Earl Bakken’s death on Oct. 21 at his beloved Hawaii home sent reverberations back to Minnesota. He leaves behind a powerful legacy that will impact Minnesotans for generations to come.
Having known Earl for 35 years, I was always amazed by the clarity of his vision and his passion to see it realized. From age 8 to his death at 94, he focused on his “high tech, high touch” vision for medicine.
Fascinated by Mary Shelley’s “Frankenstein,” he used electricity inside the body to enable healing that allowed people to live a full life. His invention of the world’s first wearable, battery-powered pacemaker in 1957 launched the entire medical-technology industry, which has grown to $400 billion worldwide.
Earl was always two decades ahead of his time, causing many people to doubt his ideas, but he never wavered. In the early 1960s he crafted his “100-year plan for Medtronic,” which showed all the areas of the human body that electrical implants could enable healing from chronic disease. Sixty years later with $30 billion in annual revenue, Medtronic remains focused on Earl’s original vision.
Earl was a strong believer in healing the whole person — mind, body and spirit. In the 1970s he had an artist render “the rising man” coming off the operating table and walking away to full life. He used to tell us, “Our job is not to implant more pacemakers but to restore people to full life and health. Until that person is fully restored, our job isn’t done.”
In 1960, he wrote the now-famous Medtronic Mission, not one word of which has been altered 58 years later. The mission has guided Medtronic and inspired its employees, its customers, its investors and its communities throughout these years. Its impact on the business world is even more powerful today as the business world shifts from maximizing shareholder returns to mission-driven companies that have a positive impact on society while creating wealth for their employees, customers and shareholders.

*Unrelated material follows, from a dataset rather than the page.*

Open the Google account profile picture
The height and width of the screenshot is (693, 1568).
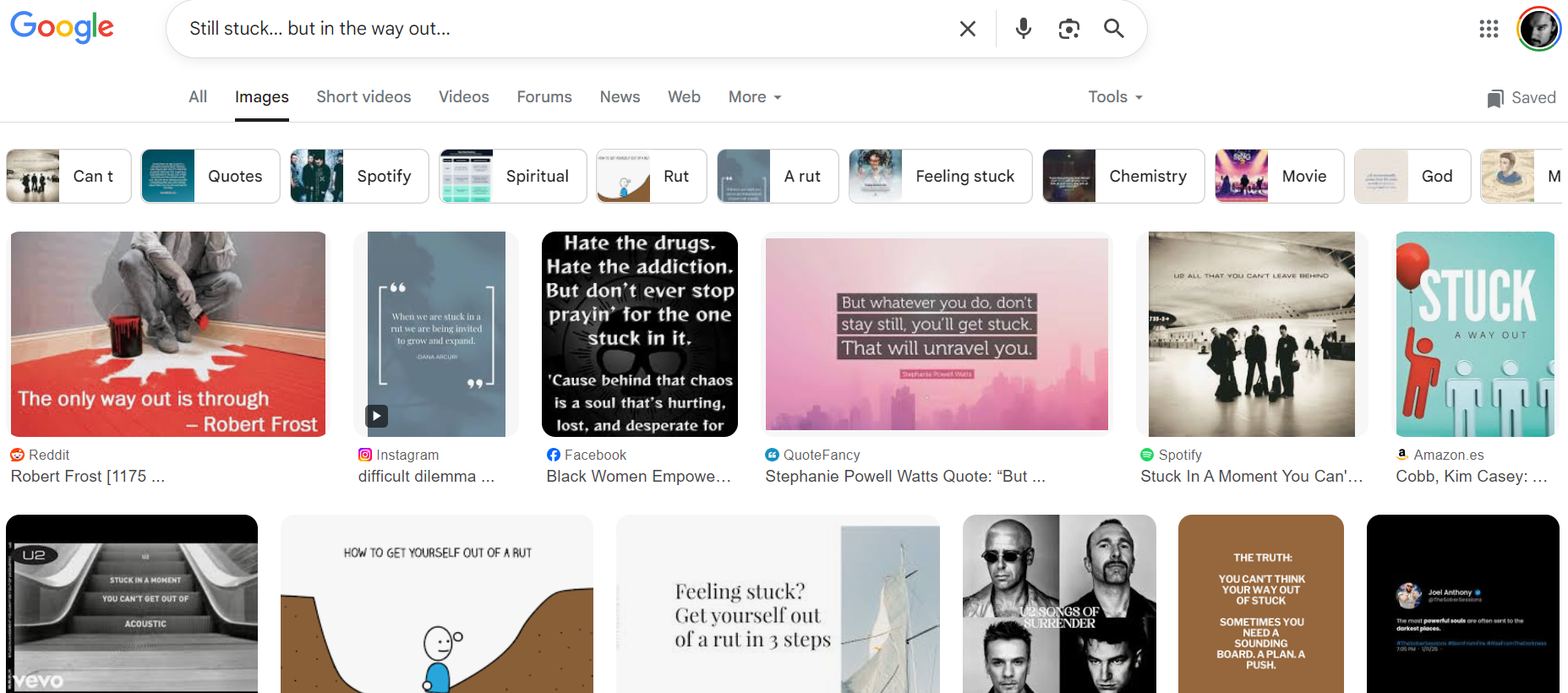[1538, 29]
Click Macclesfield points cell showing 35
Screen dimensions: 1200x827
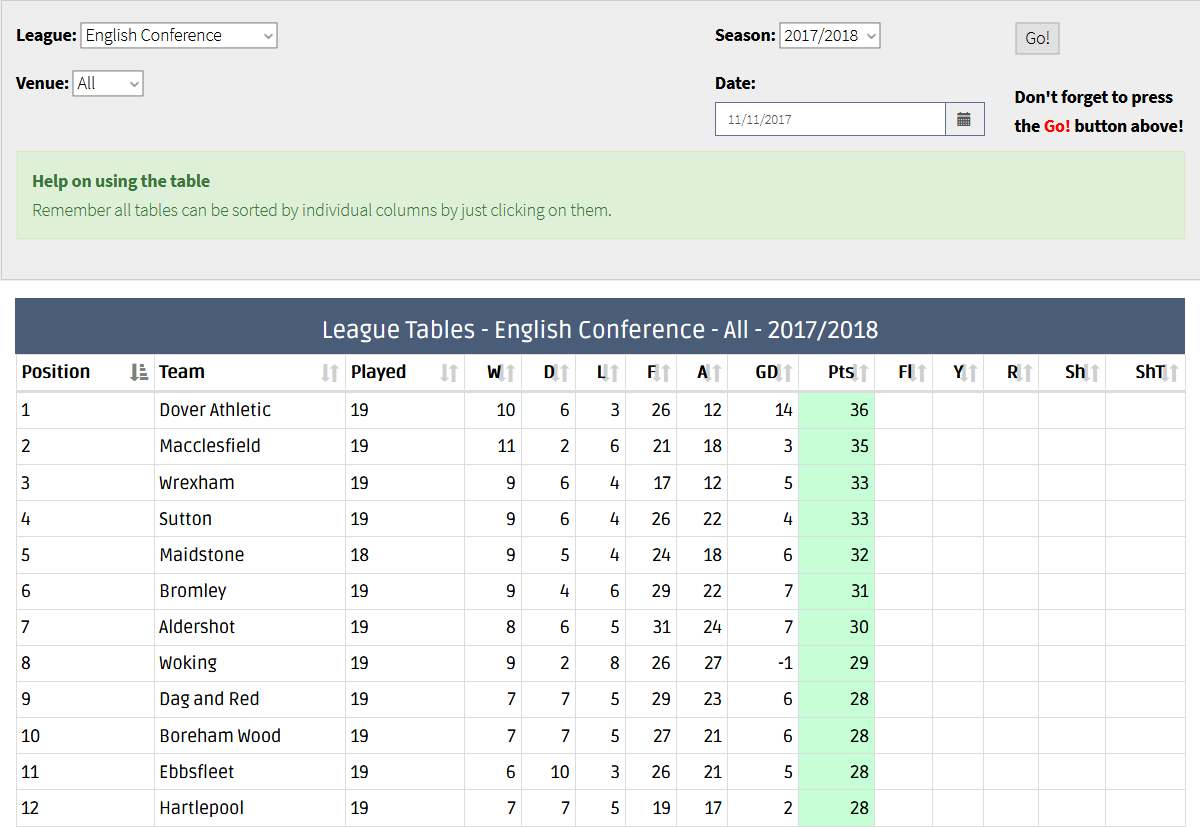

Because he felt so strongly about the importance of his vision and associated initiatives, Earl was conscious of leaving a legacy that would carry on long after his death. He envisioned that legacy through the Medtronic Mission and its leaders who would carry it out, Medtronic traditions like the Mission and Medallion Ceremony (known as M&M), and the holiday party. He also created living legacies through the Bakken Museum of science, electricity and medical technology; the Pavek Museum of vintage radio and television equipment; and the North Hawaii Community Hospital he founded in 1995 to create holistic health care combining Eastern and Western medicine.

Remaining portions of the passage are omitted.